The purpose of this study is to understand how multiple actors from the same business sector perceive operating on a campus setting. The main focus is on the relationships between tenants on-campus, as well as on identifying potential derived from the location on-campus. The study is a qualitative case study of two health and wellbeing campuses in Finland. The cases share some key characteristics, but are in different phases of their life-cycles. The similarities and differences between the two campuses provide fertile ground for comparison. Altogether 19 semi-structured interviews of organisations operating on the two campuses comprise the main source of data.

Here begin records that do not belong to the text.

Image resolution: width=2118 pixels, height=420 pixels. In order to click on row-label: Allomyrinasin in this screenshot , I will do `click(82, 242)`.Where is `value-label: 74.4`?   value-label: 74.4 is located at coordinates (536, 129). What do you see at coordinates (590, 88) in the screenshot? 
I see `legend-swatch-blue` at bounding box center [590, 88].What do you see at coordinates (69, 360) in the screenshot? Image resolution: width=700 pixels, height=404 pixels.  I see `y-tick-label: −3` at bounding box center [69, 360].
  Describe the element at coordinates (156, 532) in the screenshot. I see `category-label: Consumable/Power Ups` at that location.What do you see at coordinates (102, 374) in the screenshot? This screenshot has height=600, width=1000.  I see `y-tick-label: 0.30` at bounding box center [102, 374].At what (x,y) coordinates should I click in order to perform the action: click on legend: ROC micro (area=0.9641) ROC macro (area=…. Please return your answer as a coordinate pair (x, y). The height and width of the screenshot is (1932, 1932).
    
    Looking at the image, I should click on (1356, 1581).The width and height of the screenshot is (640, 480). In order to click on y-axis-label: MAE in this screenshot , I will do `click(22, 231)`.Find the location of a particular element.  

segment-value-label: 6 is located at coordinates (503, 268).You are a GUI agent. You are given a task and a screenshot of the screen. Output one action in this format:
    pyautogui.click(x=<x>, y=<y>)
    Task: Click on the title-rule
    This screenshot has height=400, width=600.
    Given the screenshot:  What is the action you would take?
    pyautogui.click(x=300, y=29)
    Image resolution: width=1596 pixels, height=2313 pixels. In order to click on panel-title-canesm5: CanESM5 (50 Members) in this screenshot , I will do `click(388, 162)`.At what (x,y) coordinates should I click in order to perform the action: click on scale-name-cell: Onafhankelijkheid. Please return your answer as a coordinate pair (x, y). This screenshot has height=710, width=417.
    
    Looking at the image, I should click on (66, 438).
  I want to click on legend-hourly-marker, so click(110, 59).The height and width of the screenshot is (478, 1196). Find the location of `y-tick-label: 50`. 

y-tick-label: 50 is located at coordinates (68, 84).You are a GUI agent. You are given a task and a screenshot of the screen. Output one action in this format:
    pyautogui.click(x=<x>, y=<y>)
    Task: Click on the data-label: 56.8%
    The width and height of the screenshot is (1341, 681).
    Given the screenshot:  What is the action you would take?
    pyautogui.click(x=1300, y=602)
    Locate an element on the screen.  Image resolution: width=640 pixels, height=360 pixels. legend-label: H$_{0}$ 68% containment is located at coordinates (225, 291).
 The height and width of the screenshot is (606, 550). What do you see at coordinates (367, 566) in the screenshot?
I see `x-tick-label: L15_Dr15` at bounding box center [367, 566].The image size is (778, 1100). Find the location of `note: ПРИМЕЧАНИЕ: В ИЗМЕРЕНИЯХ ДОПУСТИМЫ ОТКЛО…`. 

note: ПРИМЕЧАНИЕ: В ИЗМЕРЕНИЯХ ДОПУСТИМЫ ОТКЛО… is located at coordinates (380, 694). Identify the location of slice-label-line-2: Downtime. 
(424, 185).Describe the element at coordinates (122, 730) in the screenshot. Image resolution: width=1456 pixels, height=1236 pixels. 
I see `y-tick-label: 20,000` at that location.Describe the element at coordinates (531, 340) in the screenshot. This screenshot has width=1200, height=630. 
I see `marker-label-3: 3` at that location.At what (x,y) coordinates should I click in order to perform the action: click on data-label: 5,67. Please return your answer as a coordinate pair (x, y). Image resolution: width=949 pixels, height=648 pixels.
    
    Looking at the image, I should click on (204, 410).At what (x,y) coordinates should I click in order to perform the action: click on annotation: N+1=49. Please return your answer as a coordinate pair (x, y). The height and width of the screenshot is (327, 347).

The interviewed actors appreciated the joint resources and facilities provided by the campus. Joint resources were thought to comprise human capability and technology, but also reputation and brand. Specialised health care equipment and facilities are particularly beneficial to share due to their expense and lower utilisation rate. However, also joint restaurant, parking, reception and other facility services were appreciated. Additionally, informal joint areas allowing spontaneous interaction, such as coffee rooms and open hallways were mentioned as a preference. The campus enables providing supplementing services and products for a shared customer segment in a ÒHealth and Wellbeing Shopping CentreÓ type of setting. Interestingly, even competition was tolerated and welcomed by the actors. The reasoning was that, access to a wider offering would be beneficial for potential customers, and therefore the whole campus. The informants considered essential that all actors on-campus share a common vision and goals. A potential threat was identified in the lack of an impartial integrator onsite.

The study indicates that tenants benefit from the possibility to operate on a campus designated for a specific business sector from both practical (joint facility services) and strategic (joint vision) perspective. The findings provide interesting insight for both real estate owners and corporate real estate professionals. For the former, the findings may be useful when planning a tenant-mix, or retrofitting facilities. The latter might consider the findings when re-locating and selecting new facilities. It should be noted that, the study is explorative in nature and the findings cannot necessarily be generalised beyond their context. Further studies with cases from outside Finland would be of interest.